Fatiha Sûresi’nde namaz kılan kişi,
“Hamd ve övgü âlemlerin Rabb’i Allah’a mahsustur.’’ (Elhamdülillahi Rabbi’l-Âlemin) dediğinde,
Rabb’i ona seni övülmüş ve en takdir ettiğim kullarımın seviyesine hem dünyada hem ahirette çıkartacağım müjdesini sunar.
Namaz kılan kişi
“O Rahman ve Rahim’dir’’ (er-Rahmanir-Rahim) dediğinde,
Rabbi
O’na sana bütün insanlığı sevgi ve şefkat duyguları içerisinde
kuşatmayı; inanan ve inanmayan ayrımı yapmadan İlahi güzellikleri
gönüllere taşımayı; sayısız nimetleri insanlara ulaştırmayı nasip
eyleyeceğim müjdesini verir. Benim rahmetim, sevgi ve şefkatim bütün
ruhunu saracak; iki cihan saadetine ve rahmetine mazhar olacaksın
müjdesini sunar.
Namaz kılan namaz dostu
“O, hesap günün sahibidir.” (Maliki yevmi’d-din) dediğinde,
Rabb’i
onu hesap gününde hesaba çekmeden önce kendi nefsini hesaba çektiği
için ona cennet, cemalullah ve aşkullah’ın kapılarını açacaktır. Namaz
kılan kişi bu ayette kendisine ikram edilen nimetlerin gerçek sahibinin
Allah olduğunu hatırlayarak kendisine Allah tarafından verilen
nimetlerden dolayı kibir ve gurura kapılmamayı, başkasına ikram edilen
nimetlerden dolayı haset ve kıskançlığa düşmemeyi nasip eyleyerek iki
cihan saadetinin müjdesini kuluna sunar. Kibir ve gururdan temizlenen
kul, şirk ve gururun mana ve sırrını hissedecek; Allah sevgisinde,
cemalullahın zevkinde eriyecektir.
Namaz kılan namaz âşığı,
“Biz yalnız Sana ibadet ederiz ve yalnız Senden yardım dileriz.” (iyyake na’budü ve iyyake nestaîn) dediğinde,
Rabb’i
ona “Ey gönül huzuruna ermiş, tatmin olmuş nefis, sen Rabb’inden razı,
O senden razı olarak dön Rabb’ine! Sen de katıl has kullarımın içine,
gir cennetime!’’
(Fecr 89/27-30)ayetindeki müjdeyi kuluna sunar. Rabb’i o kulun gerçek dostu, o kul da
Rabb’inin gerçek dostu olma şerefine nail olur. Dost dostun divanında
gözyaşı dökerken hakiki dost, dostluk makamında aşkıyla onu tatmin
edecek, selamıyla onu huzura erdirecektir.
Namaz dostu kişi
“Bizleri
doğru yola hidayet et.
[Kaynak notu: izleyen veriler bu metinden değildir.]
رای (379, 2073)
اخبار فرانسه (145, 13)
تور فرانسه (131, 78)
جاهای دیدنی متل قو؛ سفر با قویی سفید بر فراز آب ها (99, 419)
Kendilerine nimet verdiklerinin yoluna ilet.
Öfkene uğramışların ve sapmışların yoluna iletme.’’ (İhdina’s-sırata’l-müstakîm sıratellezîne en’amte aleyhim ğayri’l-mağdubi aleyhim vela’d-dâllîn) dediğinde,
Rabb’i
kulunu Müslümanların teslimiyetleriyle, mü’minlerin imanlarıyla,
müttakilerin takvalarıyla, ebrarların iyilikleriyle, muhsinlerin
Allah’ı görüyormuşçasına ibadet etme coşkusuyla girdikleri cennetlere
girme müjdesine nail kılar. Rabb’imiz, kalplerimizi doğru yola hidayet
ettikten sonra eğriltme, bize katından bir rahmet ver. Çünkü sen ikram
edenlerin en hayırlısısın
(Âl-i İmran 3/“Ey kalpleri evirip çeviren Rabb’im kalplerimizi dinin üzere sana
ulaştıran her yol üzere sabit kıl.’’ duasıyla cennet, cemalullah ve iki
cihan saadetine kullarını ulaştırır.